The last and most difficult issue is whether investigators were required to obtain a warrant before searching the Dodge Magnum, which was located in the driveway at 232 Westland Street. TFO Campbell had not sought, and Magistrate Judge Smith had not provided, authorization to search the Dodge Magnum. Pointing out there was nothing preventing Campbell from seeking that authorization - either with the initial application or after the search of the second or third floors - and relying on the Supreme Court's plurality opinion in Coolidge v. New Hampshire, 403 U.S. 443 (1971) and the Second Circuit's decision in United States v. Lasanta, 978 F.2d 1300 (2d Cir. 1992), Jones argues that a warrant was required to search the Dodge Magnum while it was located in the driveway at 232 Westland Street. Because the survival of the rule suggested in Coolidge is uncertain, because Lasanta has been narrowed to its facts, and because the facts of both cases are distinguishable, the Court disagrees.
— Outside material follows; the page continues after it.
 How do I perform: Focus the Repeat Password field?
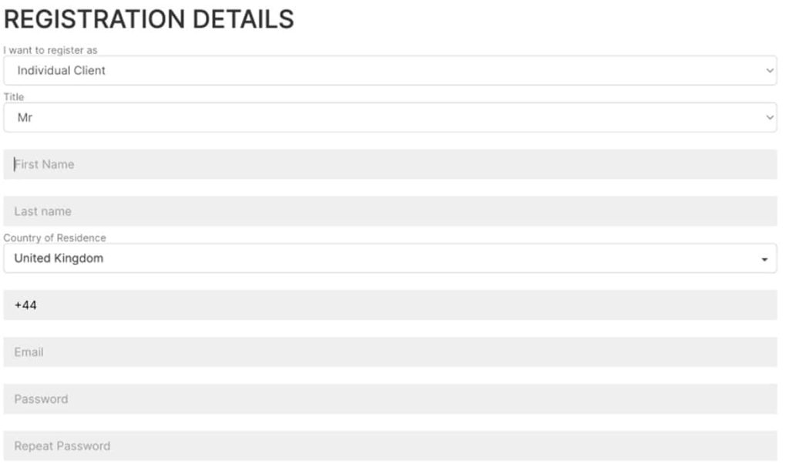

In Coolidge, the Supreme Court invalidated a search of a vehicle that had been parked in the driveway of the defendant's residence before being towed to the police station. Police officers searched the vehicle pursuant to a warrant that the Court later found to be invalid. Coolidge, 403 U.S. at 453. The State argued that the search was nonetheless proper under the automobile exception to the warrant requirement, which the Court had first recognized in Carroll v. United States, 267 U.S. 132 (1925). Id. at 453. In Carroll, the Court had upheld the warrantless search of a vehicle where there was probable cause to believe it contained contraband. Carroll, 267 U.S. at 153. The Carroll Court had reasoned that it was "not practicable to secure a warrant because the vehicle can be quickly moved out of the locality or jurisdiction in which the warrant must be sought." Id.; see also Chambers v. Maroney, 399 U.S. 42, 51 (1970) (holding that "exigent circumstances justify the warrantless search of an automobile stopped on the highway, where there is probable cause, because the car is movable, the occupants are alerted, and the car's contents may never be found again if a warrant must be obtained.").

In Coolidge, however, a plurality of justices found that the "exigent circumstances" cited in Carroll were absent. Instead, the defendant's vehicle was parked in the driveway of the house - not "stopped on the highway" --, there was no suggestion that on the night of the search it was used for any illegal purpose, the defendant had already had ample opportunity to destroy any incriminating evidence because the police had detained and released him weeks earlier, and the items seized during the search were "vacuum sweepings," not contraband. Coolidge, 403 U.S. at 448, 460. Further, the defendant had been arrested and was in police custody at the time of the search, the defendant's wife, the only other adult occupant of the house, was driven by police to the house of a relative in another town, and the defendant's house was guarded throughout the night by two police officers. Id. at 460-61. Based on these facts, the plurality found that there was "no alerted criminal bent on flight, no fleeting opportunity on an open highway after a hazardous chase, no contraband or stolen goods or weapons, no confederates waiting to move the evidence, not even the inconvenience of a special police detail to guard the immobilized vehicle." Id. at 462. This was not a case, said the plurality, where "'it is not practicable to secure a warrant,' and the 'automobile exception,' despite its label, is simply irrelevant." Id. (quoting Carroll, 267 U.S. at 153.)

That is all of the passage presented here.